As with any governance system, certain vulnerabilities are immediately apparent in FreeRossDAO. For instance, members join for a variety of different reasons and may not necessarily be there with the intent of freeing Ulbricht. If you read the Discord chat, there do seem to be some members who are preoccupied with making a profit and obsess over the declining value of the FREE tokens, which are resellable. While DAOs are meant to be decentralized, sometimes an authority has to make executive decisions or guide the group to make sure it stays on track. One way Pinnell does that is by prioritizing proposals that are most in keeping with the goals of freeing Ulbricht and advancing prison reform. “There are a lot of different stakeholders and a lot of different functions in the DAO, and it’s my job to balance those sometime competing concerns and focus the DAO’s energy on proposals and actions that will help Ross,” he said. Another vulnerability is the presence of whales, or people who have bought a huge share of the tokens and thus have outsized voting power. The DAO has seen its share of whales, and Pinnell thinks the issue might be solved with quadratic voting, which involves taking the square root of one’s number of tokens in determining voting power.

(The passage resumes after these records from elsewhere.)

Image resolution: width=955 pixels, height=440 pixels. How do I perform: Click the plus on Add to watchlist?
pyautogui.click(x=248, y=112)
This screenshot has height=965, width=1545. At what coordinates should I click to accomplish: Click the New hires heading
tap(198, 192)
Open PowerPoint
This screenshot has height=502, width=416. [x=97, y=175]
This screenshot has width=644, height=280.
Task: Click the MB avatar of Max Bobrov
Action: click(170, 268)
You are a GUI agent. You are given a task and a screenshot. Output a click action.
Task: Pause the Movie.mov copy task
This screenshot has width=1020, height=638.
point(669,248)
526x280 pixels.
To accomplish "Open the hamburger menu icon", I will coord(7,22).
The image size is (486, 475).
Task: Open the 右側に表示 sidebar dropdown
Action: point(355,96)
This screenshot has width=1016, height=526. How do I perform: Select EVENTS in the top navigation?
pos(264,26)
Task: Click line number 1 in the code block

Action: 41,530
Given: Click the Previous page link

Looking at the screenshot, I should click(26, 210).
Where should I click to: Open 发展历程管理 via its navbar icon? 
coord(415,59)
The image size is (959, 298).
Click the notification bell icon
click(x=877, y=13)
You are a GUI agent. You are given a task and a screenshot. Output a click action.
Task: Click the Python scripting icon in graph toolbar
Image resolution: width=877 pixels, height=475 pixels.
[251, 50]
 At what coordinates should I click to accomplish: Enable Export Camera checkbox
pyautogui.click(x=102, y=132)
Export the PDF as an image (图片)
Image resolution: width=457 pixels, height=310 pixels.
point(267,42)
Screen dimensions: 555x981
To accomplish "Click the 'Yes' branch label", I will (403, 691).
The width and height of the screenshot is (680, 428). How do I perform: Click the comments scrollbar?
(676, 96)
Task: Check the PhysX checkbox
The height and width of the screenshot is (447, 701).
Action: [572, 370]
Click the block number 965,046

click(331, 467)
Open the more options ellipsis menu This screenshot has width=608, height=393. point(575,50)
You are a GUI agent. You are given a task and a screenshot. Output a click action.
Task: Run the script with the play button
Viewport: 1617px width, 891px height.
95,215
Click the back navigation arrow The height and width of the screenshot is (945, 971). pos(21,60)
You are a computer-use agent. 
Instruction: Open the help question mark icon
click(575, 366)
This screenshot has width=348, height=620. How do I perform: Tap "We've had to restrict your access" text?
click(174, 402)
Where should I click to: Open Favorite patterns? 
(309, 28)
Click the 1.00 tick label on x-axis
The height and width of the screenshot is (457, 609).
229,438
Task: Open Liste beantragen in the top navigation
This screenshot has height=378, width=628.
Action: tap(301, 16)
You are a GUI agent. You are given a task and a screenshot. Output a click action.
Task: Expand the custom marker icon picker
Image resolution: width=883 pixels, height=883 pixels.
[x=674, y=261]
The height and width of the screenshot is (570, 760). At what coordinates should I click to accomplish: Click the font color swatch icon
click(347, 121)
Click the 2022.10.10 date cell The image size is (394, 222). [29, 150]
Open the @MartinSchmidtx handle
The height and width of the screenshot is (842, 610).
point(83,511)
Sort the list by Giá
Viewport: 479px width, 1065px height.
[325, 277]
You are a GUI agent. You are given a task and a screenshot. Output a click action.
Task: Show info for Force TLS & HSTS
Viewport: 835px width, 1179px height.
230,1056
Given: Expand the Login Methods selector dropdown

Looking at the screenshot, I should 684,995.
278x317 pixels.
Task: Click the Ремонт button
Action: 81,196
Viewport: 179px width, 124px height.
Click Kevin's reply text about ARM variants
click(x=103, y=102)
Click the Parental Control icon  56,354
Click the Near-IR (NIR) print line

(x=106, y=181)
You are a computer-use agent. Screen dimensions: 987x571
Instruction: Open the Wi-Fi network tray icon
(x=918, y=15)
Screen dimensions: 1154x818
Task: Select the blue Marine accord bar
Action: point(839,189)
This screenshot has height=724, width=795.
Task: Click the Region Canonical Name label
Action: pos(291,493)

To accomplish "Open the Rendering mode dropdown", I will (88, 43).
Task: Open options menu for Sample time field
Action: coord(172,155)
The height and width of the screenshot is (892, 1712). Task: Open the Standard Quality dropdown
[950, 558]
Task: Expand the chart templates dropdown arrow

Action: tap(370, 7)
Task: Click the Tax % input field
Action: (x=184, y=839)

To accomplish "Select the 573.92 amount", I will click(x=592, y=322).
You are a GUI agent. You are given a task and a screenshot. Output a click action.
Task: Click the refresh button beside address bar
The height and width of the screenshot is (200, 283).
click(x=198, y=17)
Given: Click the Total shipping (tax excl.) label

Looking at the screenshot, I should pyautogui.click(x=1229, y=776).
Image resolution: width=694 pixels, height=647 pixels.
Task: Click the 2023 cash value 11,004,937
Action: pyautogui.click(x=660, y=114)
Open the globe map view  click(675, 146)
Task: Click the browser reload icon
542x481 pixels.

While it has some kinks to work out, the people I spoke to still maintain that a DAO is one of the most effective tools for freeing Ulbricht, especially compared to a tradition charity or activist group. “Traditional charities, foundations, trusts, they’re not very easy to engage with. They’re highly centralized and there’s a board of directors that makes all the decisions,” said Pinnell, who added that joining the DAO is easier than joining a charity because it just requires buying some FREE tokens or hopping on the Discord. Tolokonnikova, who is also part of the FreeRossDAO and helped set up its infrastructure, added that DAOs have proven to be more effective fundraising mechanisms. “There’s a little chance to raise over $10 million in just a few days via more traditional resources, not saying it’s impossible, but less likely,” she said.
Lyn admits that she doesn’t “totally understand” cryptocurrency and blockchain, but she’s been counting on the community in her fight to free her son. “Ross is acknowledged by many, many people as a pioneer of the whole cryptocurrency movement,” she said, though she adds that he advised her against buying Bitcoin back when it was cheap due to volatility. (Seeing how much the price has risen, she regrets not investing earlier on.) “We have tremendous support from the cryptocurrency community, because they understand that his intentions were good and that we wanted to bring privacy and freedom of choice monetarily.”